** Data records follows **

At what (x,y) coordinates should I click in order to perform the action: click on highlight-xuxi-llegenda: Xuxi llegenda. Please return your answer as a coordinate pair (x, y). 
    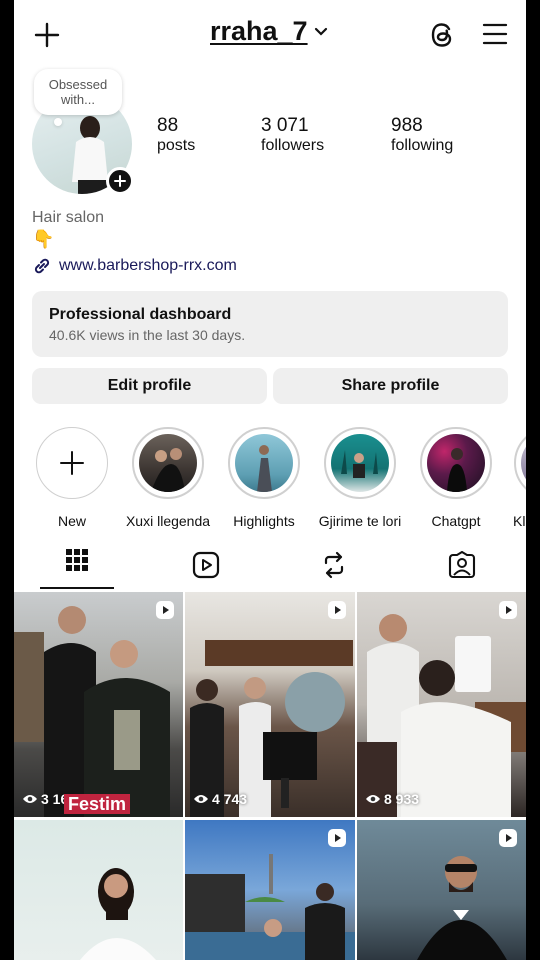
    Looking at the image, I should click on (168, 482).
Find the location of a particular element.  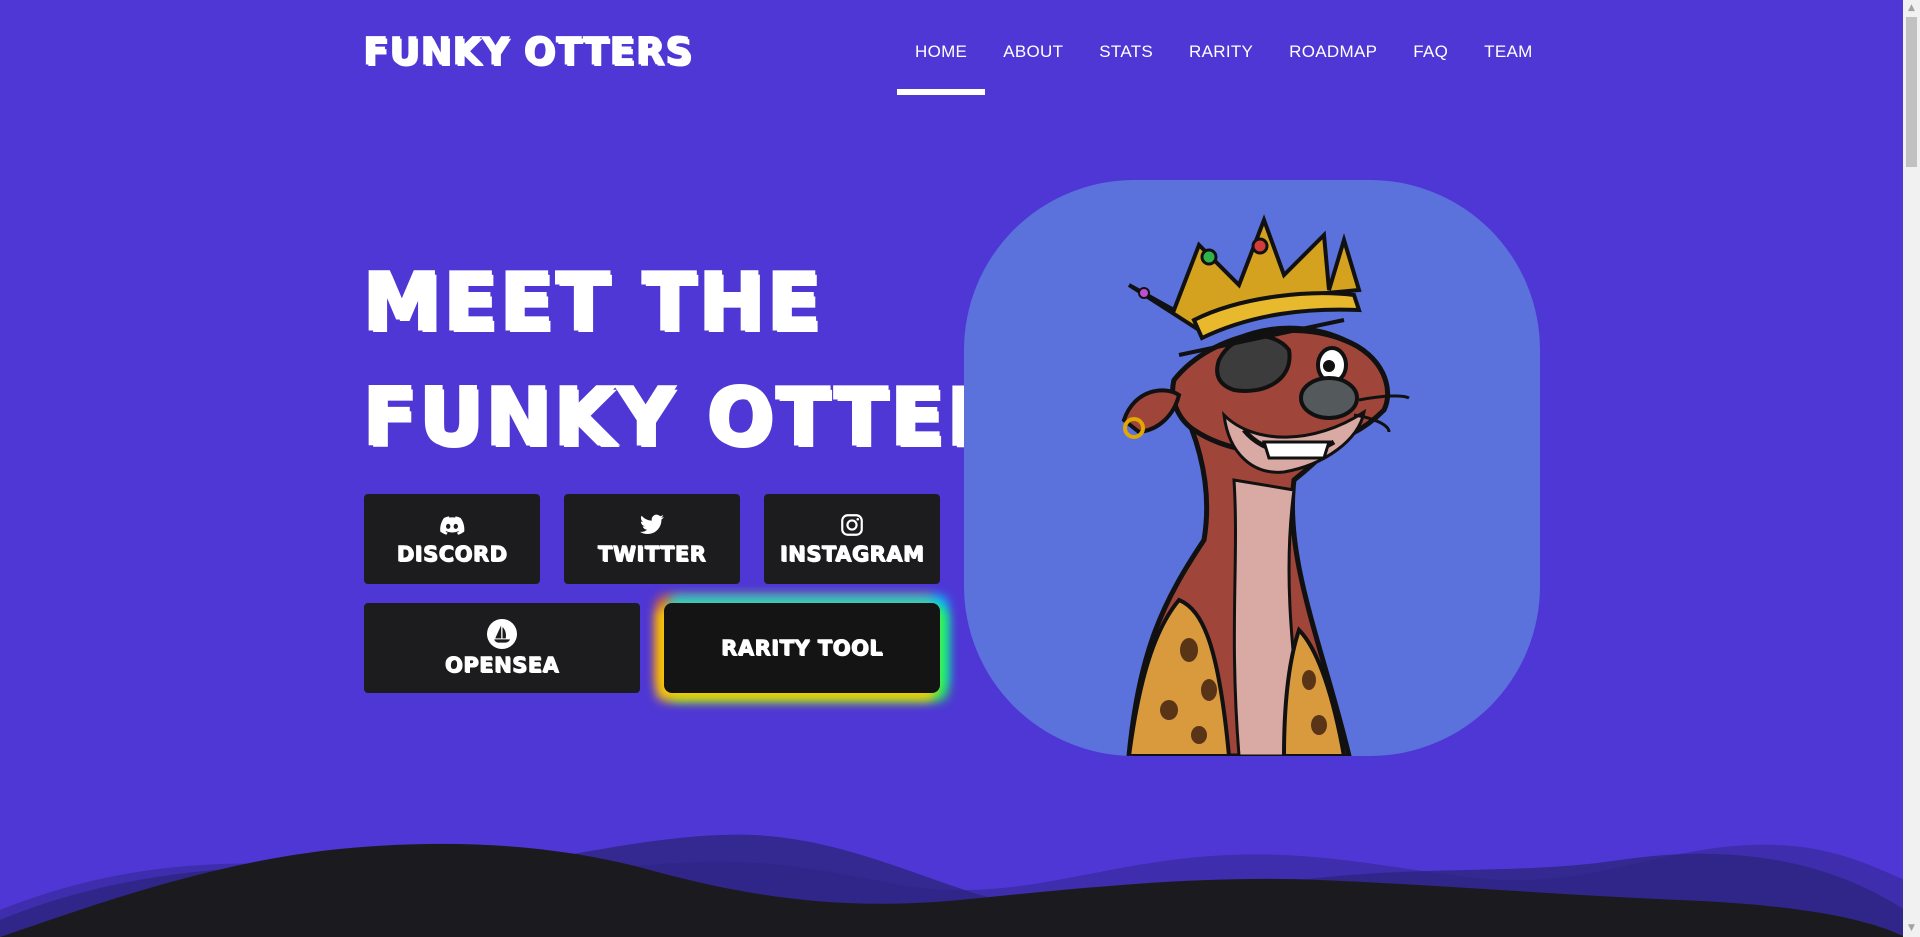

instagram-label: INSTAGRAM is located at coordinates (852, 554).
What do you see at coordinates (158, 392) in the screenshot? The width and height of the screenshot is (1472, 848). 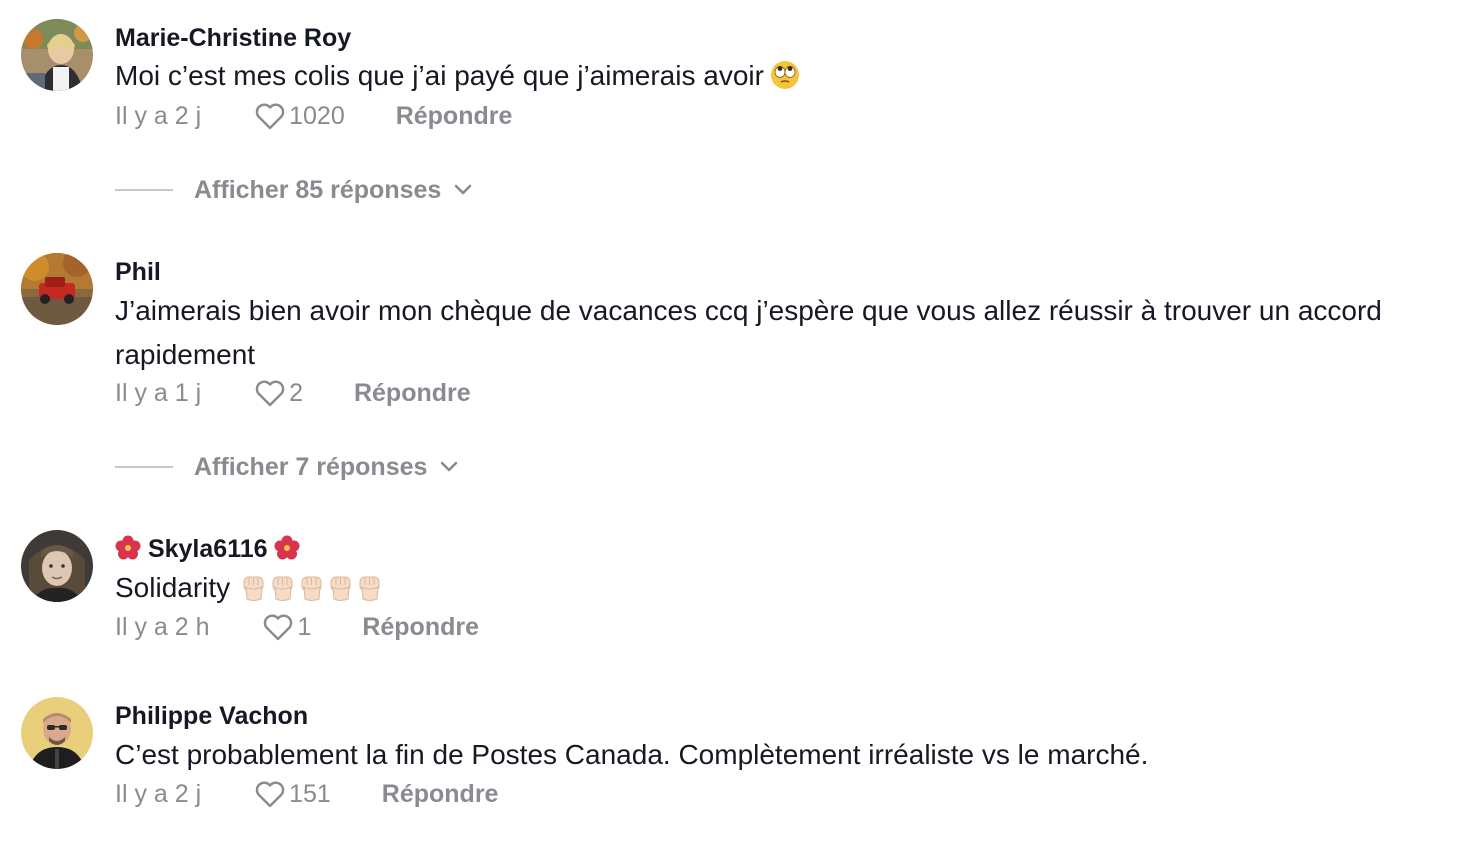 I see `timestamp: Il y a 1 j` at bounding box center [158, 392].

** End of Data records **

*Exercise details*. Reproduce the rows word for word, from the start of the rows through the line containing "instagram-label: INSTAGRAM is", inclusive. Leave the pictures out of your answer.

*Solution to the exercise*.
At what (x,y) coordinates should I click in order to perform the action: click on highlight-xuxi-llegenda: Xuxi llegenda. Please return your answer as a coordinate pair (x, y). 
    Looking at the image, I should click on (168, 482).
Find the location of a particular element.  

instagram-label: INSTAGRAM is located at coordinates (852, 554).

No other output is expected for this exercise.